De acuerdo a las conclusiones del análisis, el riesgo no se limita a que aumenten las piezas falsas, manipuladas o incorrectas, sino a que la abundancia de contenidos automatizados reduce la amplitud de perspectivas disponibles en la conversación pública. Y que todo suena igual.
Las herramientas de IA, por otro lado, traen numerosos beneficios a la tarea periodística: transcriben audios, automatizan las investigaciones de grandes conjuntos de datos, permiten realizar análisis estadísticos en tiempos más ágiles y facilitan la distribución de contenido multimedia.
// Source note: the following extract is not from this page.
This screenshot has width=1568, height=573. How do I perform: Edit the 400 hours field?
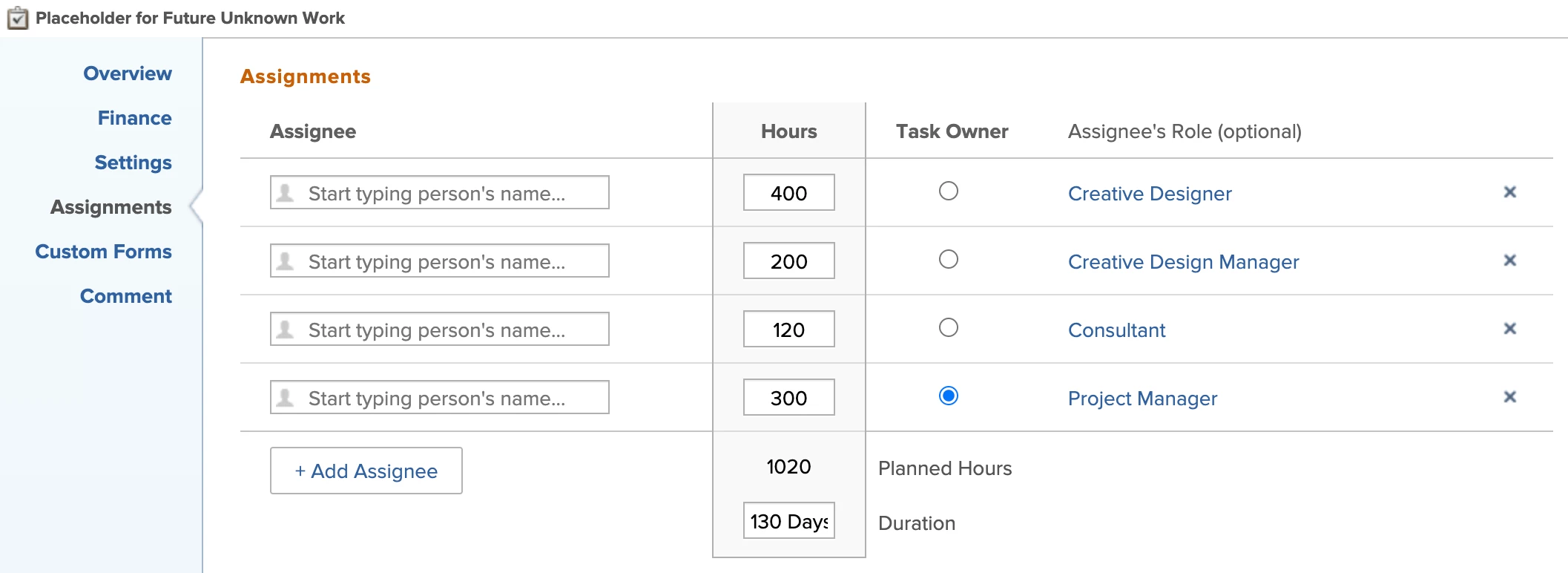[788, 193]
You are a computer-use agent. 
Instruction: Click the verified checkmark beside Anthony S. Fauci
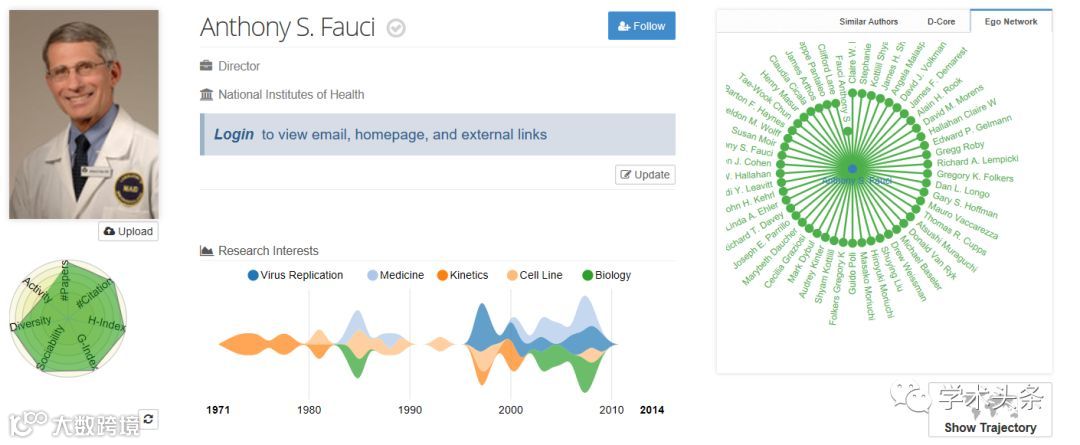[x=396, y=28]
La Asociación de Entidades Periodísticas Argentinas (ADEPA), en su informe de fines de 2025, hizo un llamado a los medios a desarrollar sus propios protocolos para el uso de IA. Habla de priorizar la IA como herramienta para mejorar la calidad del periodismo, con supervisión humana en todas las etapas del proceso y énfasis en la transparencia. Y menciona la importancia de la propiedad intelectual: la discusión se tiene que dar de manera urgente en la región para buscar nuevas formas de sustentabilidad en los medios.
A la caída de consumo de medios tradicionales se le suma un giro hacia el periodismo de creadores: nos informamos más por redes que por medios de comunicación.
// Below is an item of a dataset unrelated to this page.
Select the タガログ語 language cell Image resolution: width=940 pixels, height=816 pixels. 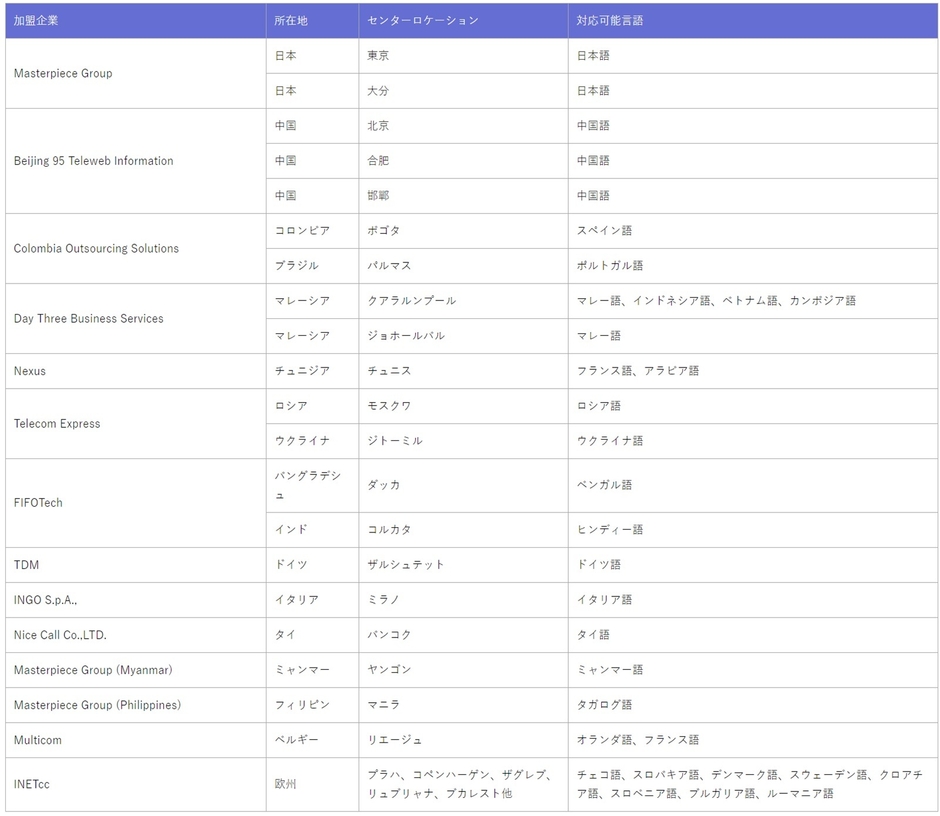coord(601,705)
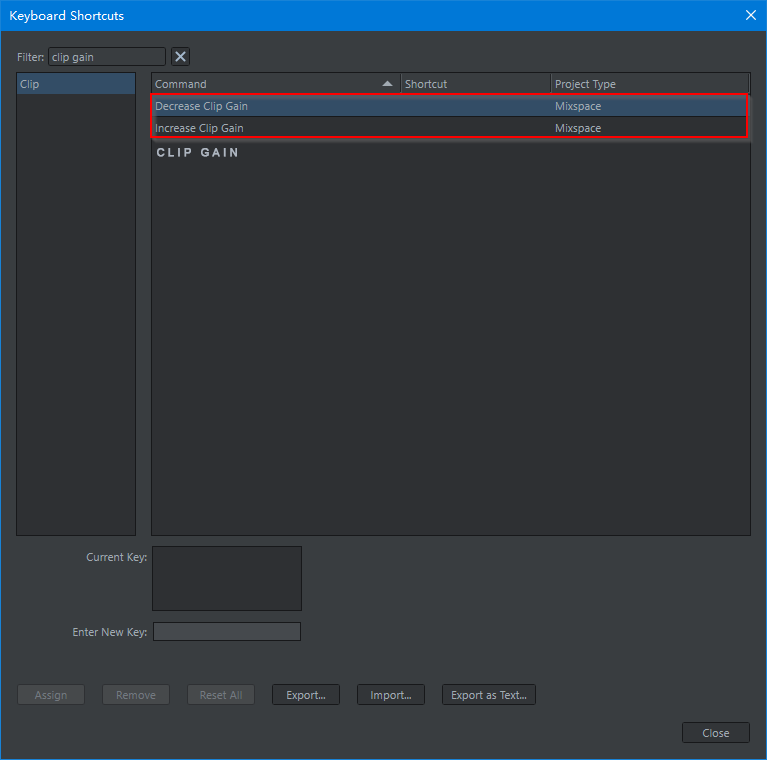Open the Export... dialog
The width and height of the screenshot is (767, 760).
pos(306,695)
El consumo de medios cayó por primera vez en tres años: los usuarios del AMBA pasan casi 16 horas diarias conectados y la IA ya alcanza al 95%. Según la 5ta edición del Observatorio de Medios y Entretenimiento (OdM) de UADE, todas las categorías de consumo -audiovisual, audio, lectura, videojuegos y redes sociales- retrocedieron y regresaron a valores similares a los de 2021 y 2022. Los errores más frecuentes al utilizar estos sistemas en el periodismo van desde problemas de atribución en las fuentes e información inventada o desactualizada hasta falta de transparencia de los medios y uso no declarado en generación de imágenes o videos.
Según las predicciones del reporte 2026 del Instituto Reuters, los medios terminarán priorizando coberturas originales y sobre el terreno, análisis contextual, historias humanas, investigación y verificación. Las temáticas que pasarán a segundo plano serán el periodismo de servicios, los contenidos atemporales (los famosos evergreen) y las noticias generales. Reorientarán su contenido con el fin de ofrecer periodismo difícil de replicar por chatbots de IA.
Además del qué, importa el dónde. Los jóvenes de 18 a 24 años son ahora lo que se conoce como ‘social-first’ en lugar de ‘online-first’, cuando se trata de noticias. Se informan principalmente por YouTube, TikTok e Instagram. Y dentro de esos canales, les prestan más atención a los creadores de contenido que a los medios. La ecuación se da vuelta para los mayores de 55 años, que se informan por los medio.
Consultado por Tiempo, Álvaro Liuzzi, investigador y autor de la Guía de Periodismo IA de Redacciones 5G, indica que la crisis de los medios no es únicamente económica ni tecnológica, sino una transformación profunda en la manera en que las personas se informan, confían y construyen sentido: «En ese contexto, el desafío para las redacciones pasa menos por producir más contenido y más por recuperar relevancia, identidad y vínculo con sus audiencias».
Las tres fuerzas disruptivas del periodismo, según lo mencionado en la nota, son la IA generativa, el giro hacia el contenido basado en personalidades como creadores o influencers y las redes sociales en crisis por la predominancia del video. ¿Las recomendaciones de los expertos para lo que vendrá? Contenidos híper locales, formatos multiplataformas y distribuir el contenido en canales emergentes.